• **Given exercise**
Print every one of the rows below verbatim, changing nothing.

• **Data to use**
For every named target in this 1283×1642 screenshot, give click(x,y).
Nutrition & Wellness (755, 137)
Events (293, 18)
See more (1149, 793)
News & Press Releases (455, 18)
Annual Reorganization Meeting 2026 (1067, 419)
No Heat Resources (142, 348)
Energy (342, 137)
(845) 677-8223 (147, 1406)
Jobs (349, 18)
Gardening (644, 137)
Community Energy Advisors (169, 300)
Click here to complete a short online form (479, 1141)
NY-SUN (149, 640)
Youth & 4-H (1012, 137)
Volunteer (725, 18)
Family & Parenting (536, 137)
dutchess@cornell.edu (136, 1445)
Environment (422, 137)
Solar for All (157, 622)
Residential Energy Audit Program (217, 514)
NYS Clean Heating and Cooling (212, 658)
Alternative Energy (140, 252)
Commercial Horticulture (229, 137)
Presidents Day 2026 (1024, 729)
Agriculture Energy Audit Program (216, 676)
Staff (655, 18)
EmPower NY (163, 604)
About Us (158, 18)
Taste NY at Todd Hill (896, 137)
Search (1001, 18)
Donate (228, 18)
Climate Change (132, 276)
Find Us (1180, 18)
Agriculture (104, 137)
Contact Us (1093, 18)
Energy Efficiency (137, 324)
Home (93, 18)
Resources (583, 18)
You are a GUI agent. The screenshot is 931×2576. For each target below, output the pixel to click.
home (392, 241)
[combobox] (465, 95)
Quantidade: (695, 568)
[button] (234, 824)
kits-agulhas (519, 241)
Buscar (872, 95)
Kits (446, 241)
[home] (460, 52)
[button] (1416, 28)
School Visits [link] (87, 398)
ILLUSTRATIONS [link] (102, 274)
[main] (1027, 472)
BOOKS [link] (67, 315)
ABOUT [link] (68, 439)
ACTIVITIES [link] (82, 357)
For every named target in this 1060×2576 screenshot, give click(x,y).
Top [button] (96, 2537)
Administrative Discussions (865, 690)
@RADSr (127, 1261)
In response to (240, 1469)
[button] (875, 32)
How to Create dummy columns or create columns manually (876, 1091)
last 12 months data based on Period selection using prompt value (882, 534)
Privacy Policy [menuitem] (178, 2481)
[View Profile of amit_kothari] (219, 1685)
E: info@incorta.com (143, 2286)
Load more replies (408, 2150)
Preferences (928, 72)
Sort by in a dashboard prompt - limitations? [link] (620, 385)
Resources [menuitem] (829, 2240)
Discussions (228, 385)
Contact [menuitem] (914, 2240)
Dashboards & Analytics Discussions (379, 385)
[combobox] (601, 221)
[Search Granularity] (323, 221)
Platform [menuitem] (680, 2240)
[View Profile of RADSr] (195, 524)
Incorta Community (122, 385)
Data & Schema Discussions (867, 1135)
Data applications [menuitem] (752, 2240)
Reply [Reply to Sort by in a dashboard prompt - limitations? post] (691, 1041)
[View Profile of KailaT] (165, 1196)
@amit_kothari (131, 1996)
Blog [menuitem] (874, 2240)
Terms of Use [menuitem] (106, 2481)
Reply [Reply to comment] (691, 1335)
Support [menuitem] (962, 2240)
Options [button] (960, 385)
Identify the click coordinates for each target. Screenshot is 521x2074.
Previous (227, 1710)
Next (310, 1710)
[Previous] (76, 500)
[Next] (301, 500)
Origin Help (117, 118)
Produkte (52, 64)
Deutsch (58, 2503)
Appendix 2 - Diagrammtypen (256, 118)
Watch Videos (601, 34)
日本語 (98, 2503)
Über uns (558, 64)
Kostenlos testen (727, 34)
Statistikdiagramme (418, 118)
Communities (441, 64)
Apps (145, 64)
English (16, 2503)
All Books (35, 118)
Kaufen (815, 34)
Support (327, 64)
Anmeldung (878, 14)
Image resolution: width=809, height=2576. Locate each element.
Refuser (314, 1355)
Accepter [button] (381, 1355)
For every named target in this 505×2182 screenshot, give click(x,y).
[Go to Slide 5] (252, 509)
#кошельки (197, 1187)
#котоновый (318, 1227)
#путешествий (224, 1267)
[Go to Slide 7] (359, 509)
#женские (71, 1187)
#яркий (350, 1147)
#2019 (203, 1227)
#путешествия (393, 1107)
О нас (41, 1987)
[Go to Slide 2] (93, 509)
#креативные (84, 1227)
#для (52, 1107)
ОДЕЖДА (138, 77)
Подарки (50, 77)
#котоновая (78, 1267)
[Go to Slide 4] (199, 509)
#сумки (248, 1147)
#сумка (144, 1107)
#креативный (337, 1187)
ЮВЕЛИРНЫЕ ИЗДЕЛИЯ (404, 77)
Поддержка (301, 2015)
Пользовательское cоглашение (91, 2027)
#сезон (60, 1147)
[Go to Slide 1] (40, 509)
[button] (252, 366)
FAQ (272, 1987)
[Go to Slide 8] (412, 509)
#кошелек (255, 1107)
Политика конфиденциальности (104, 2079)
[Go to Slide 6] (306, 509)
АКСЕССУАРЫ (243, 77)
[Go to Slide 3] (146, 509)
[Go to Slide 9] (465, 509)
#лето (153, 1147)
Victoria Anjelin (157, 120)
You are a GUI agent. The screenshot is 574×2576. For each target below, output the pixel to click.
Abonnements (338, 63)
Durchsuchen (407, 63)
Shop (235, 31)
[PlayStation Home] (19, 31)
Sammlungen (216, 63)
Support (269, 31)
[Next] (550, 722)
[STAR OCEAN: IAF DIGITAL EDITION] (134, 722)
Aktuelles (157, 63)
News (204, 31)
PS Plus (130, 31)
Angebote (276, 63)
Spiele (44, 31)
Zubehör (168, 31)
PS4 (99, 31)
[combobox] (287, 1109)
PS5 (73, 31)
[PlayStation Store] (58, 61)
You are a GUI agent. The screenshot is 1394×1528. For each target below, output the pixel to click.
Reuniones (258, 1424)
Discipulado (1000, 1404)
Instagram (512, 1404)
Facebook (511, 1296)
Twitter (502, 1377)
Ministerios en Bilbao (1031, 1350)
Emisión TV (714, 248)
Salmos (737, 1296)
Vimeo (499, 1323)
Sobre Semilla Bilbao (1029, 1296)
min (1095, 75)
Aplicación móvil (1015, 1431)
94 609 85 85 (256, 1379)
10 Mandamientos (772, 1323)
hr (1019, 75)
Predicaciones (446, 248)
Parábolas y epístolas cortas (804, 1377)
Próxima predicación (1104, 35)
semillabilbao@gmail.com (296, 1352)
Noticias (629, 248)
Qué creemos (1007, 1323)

• **Solution below**
For every named target in this 1283×1642 screenshot, give click(x,y).
Nutrition & Wellness (755, 137)
Events (293, 18)
See more (1149, 793)
News & Press Releases (455, 18)
Annual Reorganization Meeting 2026 (1067, 419)
No Heat Resources (142, 348)
Energy (342, 137)
(845) 677-8223 (147, 1406)
Jobs (349, 18)
Gardening (644, 137)
Community Energy Advisors (169, 300)
Click here to complete a short online form (479, 1141)
NY-SUN (149, 640)
Youth & 4-H (1012, 137)
Volunteer (725, 18)
Family & Parenting (536, 137)
dutchess@cornell.edu (136, 1445)
Environment (422, 137)
Solar for All (157, 622)
Residential Energy Audit Program (217, 514)
NYS Clean Heating and Cooling (212, 658)
Alternative Energy (140, 252)
Commercial Horticulture (229, 137)
Presidents Day 2026 (1024, 729)
Agriculture Energy Audit Program (216, 676)
Staff (655, 18)
EmPower NY (163, 604)
About Us (158, 18)
Taste NY at Todd Hill (896, 137)
Search (1001, 18)
Donate (228, 18)
Climate Change (132, 276)
Find Us (1180, 18)
Agriculture (104, 137)
Contact Us (1093, 18)
Energy Efficiency (137, 324)
Home (93, 18)
Resources (583, 18)
You are a GUI agent. The screenshot is 931×2576. For each target below, output the pixel to click.
home (392, 241)
[combobox] (465, 95)
Quantidade: (695, 568)
[button] (234, 824)
kits-agulhas (519, 241)
Buscar (872, 95)
Kits (446, 241)
[home] (460, 52)
[button] (1416, 28)
School Visits [link] (87, 398)
ILLUSTRATIONS [link] (102, 274)
[main] (1027, 472)
BOOKS [link] (67, 315)
ABOUT [link] (68, 439)
ACTIVITIES [link] (82, 357)
For every named target in this 1060×2576 screenshot, give click(x,y).
Top [button] (96, 2537)
Administrative Discussions (865, 690)
@RADSr (127, 1261)
In response to (240, 1469)
[button] (875, 32)
How to Create dummy columns or create columns manually (876, 1091)
last 12 months data based on Period selection using prompt value (882, 534)
Privacy Policy [menuitem] (178, 2481)
[View Profile of amit_kothari] (219, 1685)
E: info@incorta.com (143, 2286)
Load more replies (408, 2150)
Preferences (928, 72)
Sort by in a dashboard prompt - limitations? [link] (620, 385)
Resources [menuitem] (829, 2240)
Discussions (228, 385)
Contact [menuitem] (914, 2240)
Dashboards & Analytics Discussions (379, 385)
[combobox] (601, 221)
[Search Granularity] (323, 221)
Platform [menuitem] (680, 2240)
[View Profile of RADSr] (195, 524)
Incorta Community (122, 385)
Data & Schema Discussions (867, 1135)
Data applications [menuitem] (752, 2240)
Reply [Reply to Sort by in a dashboard prompt - limitations? post] (691, 1041)
[View Profile of KailaT] (165, 1196)
@amit_kothari (131, 1996)
Blog [menuitem] (874, 2240)
Terms of Use [menuitem] (106, 2481)
Reply [Reply to comment] (691, 1335)
Support [menuitem] (962, 2240)
Options [button] (960, 385)
Identify the click coordinates for each target. Screenshot is 521x2074.
Previous (227, 1710)
Next (310, 1710)
[Previous] (76, 500)
[Next] (301, 500)
Origin Help (117, 118)
Produkte (52, 64)
Deutsch (58, 2503)
Appendix 2 - Diagrammtypen (256, 118)
Watch Videos (601, 34)
日本語 (98, 2503)
Über uns (558, 64)
Kostenlos testen (727, 34)
Statistikdiagramme (418, 118)
Communities (441, 64)
Apps (145, 64)
English (16, 2503)
All Books (35, 118)
Kaufen (815, 34)
Support (327, 64)
Anmeldung (878, 14)
Image resolution: width=809, height=2576. Locate each element.
Refuser (314, 1355)
Accepter [button] (381, 1355)
For every named target in this 505×2182 screenshot, give click(x,y).
[Go to Slide 5] (252, 509)
#кошельки (197, 1187)
#котоновый (318, 1227)
#путешествий (224, 1267)
[Go to Slide 7] (359, 509)
#женские (71, 1187)
#яркий (350, 1147)
#2019 (203, 1227)
#путешествия (393, 1107)
О нас (41, 1987)
[Go to Slide 2] (93, 509)
#креативные (84, 1227)
#для (52, 1107)
ОДЕЖДА (138, 77)
Подарки (50, 77)
#котоновая (78, 1267)
[Go to Slide 4] (199, 509)
#сумки (248, 1147)
#сумка (144, 1107)
#креативный (337, 1187)
ЮВЕЛИРНЫЕ ИЗДЕЛИЯ (404, 77)
Поддержка (301, 2015)
Пользовательское cоглашение (91, 2027)
#сезон (60, 1147)
[Go to Slide 1] (40, 509)
[button] (252, 366)
FAQ (272, 1987)
[Go to Slide 8] (412, 509)
#кошелек (255, 1107)
Политика конфиденциальности (104, 2079)
[Go to Slide 6] (306, 509)
АКСЕССУАРЫ (243, 77)
[Go to Slide 3] (146, 509)
[Go to Slide 9] (465, 509)
#лето (153, 1147)
Victoria Anjelin (157, 120)
You are a GUI agent. The screenshot is 574×2576. For each target below, output the pixel to click.
Abonnements (338, 63)
Durchsuchen (407, 63)
Shop (235, 31)
[PlayStation Home] (19, 31)
Sammlungen (216, 63)
Support (269, 31)
[Next] (550, 722)
[STAR OCEAN: IAF DIGITAL EDITION] (134, 722)
Aktuelles (157, 63)
News (204, 31)
PS Plus (130, 31)
Angebote (276, 63)
Spiele (44, 31)
Zubehör (168, 31)
PS4 (99, 31)
[combobox] (287, 1109)
PS5 (73, 31)
[PlayStation Store] (58, 61)
You are a GUI agent. The screenshot is 1394×1528. For each target below, output the pixel to click.
Reuniones (258, 1424)
Discipulado (1000, 1404)
Instagram (512, 1404)
Facebook (511, 1296)
Twitter (502, 1377)
Ministerios en Bilbao (1031, 1350)
Emisión TV (714, 248)
Salmos (737, 1296)
Vimeo (499, 1323)
Sobre Semilla Bilbao (1029, 1296)
min (1095, 75)
Aplicación móvil (1015, 1431)
94 609 85 85 (256, 1379)
10 Mandamientos (772, 1323)
hr (1019, 75)
Predicaciones (446, 248)
Parábolas y epístolas cortas (804, 1377)
Próxima predicación (1104, 35)
semillabilbao@gmail.com (296, 1352)
Noticias (629, 248)
Qué creemos (1007, 1323)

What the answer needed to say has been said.